WHAT IS BEING ASKED -
Please copy every record below exactly and leave out the pictures.
──────
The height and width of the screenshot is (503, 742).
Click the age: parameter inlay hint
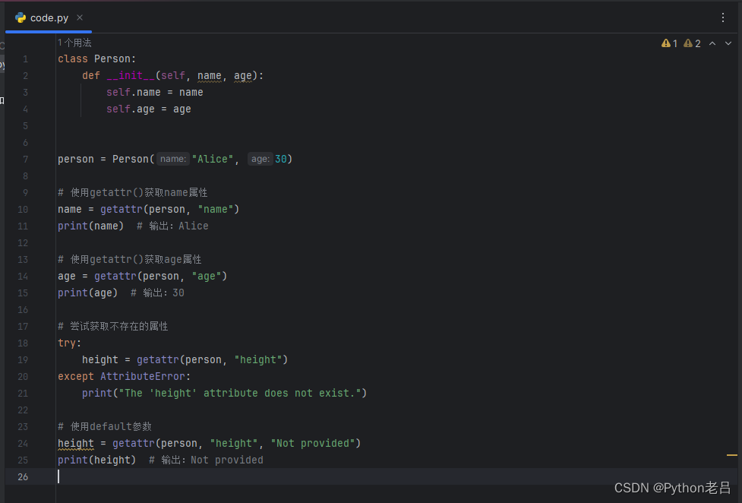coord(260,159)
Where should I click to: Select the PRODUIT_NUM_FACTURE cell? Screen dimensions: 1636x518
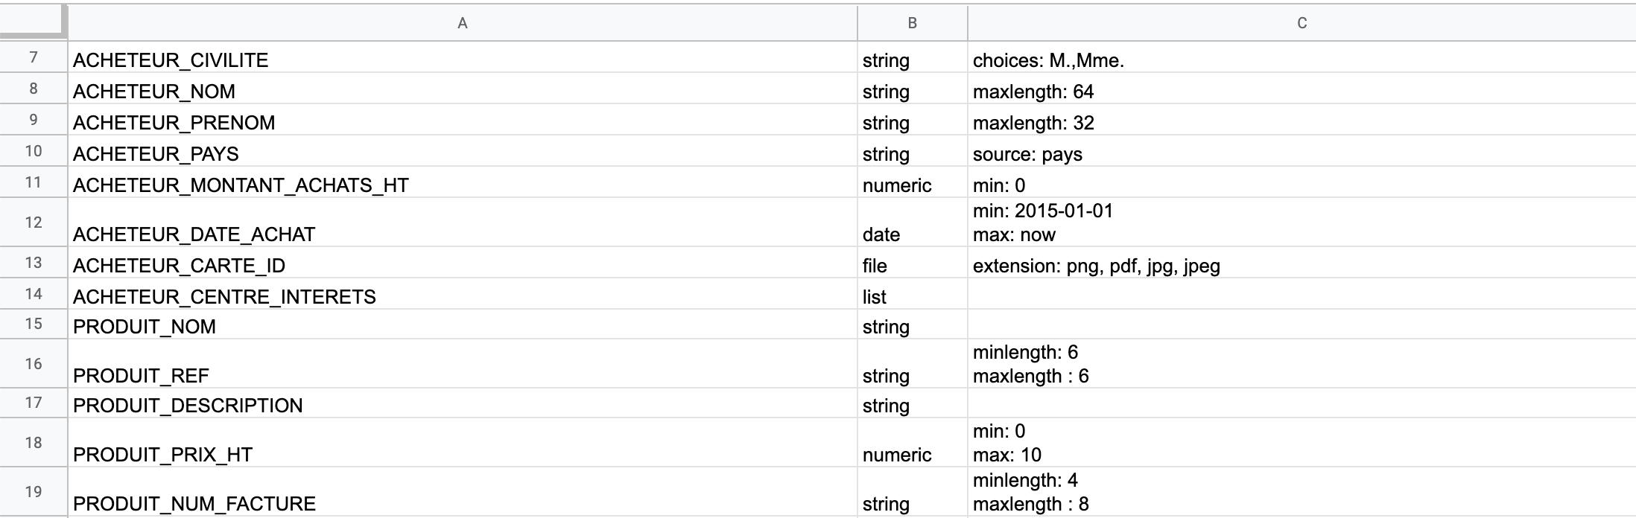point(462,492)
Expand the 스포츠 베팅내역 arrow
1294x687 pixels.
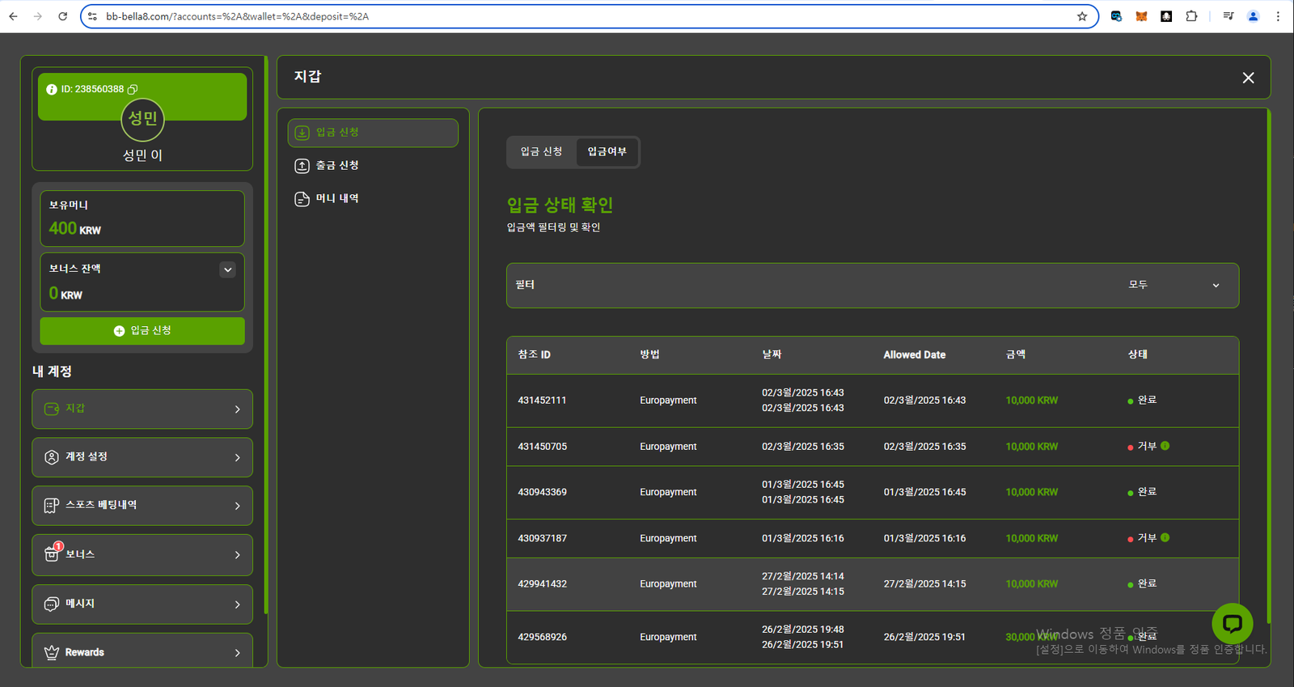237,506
──────
ANSWER SPACE -
The height and width of the screenshot is (503, 742).
Click the age: parameter inlay hint
coord(260,159)
Where should I click to: Select the PRODUIT_NUM_FACTURE cell? Screen dimensions: 1636x518
point(462,492)
Expand the 스포츠 베팅내역 arrow
1294x687 pixels.
237,506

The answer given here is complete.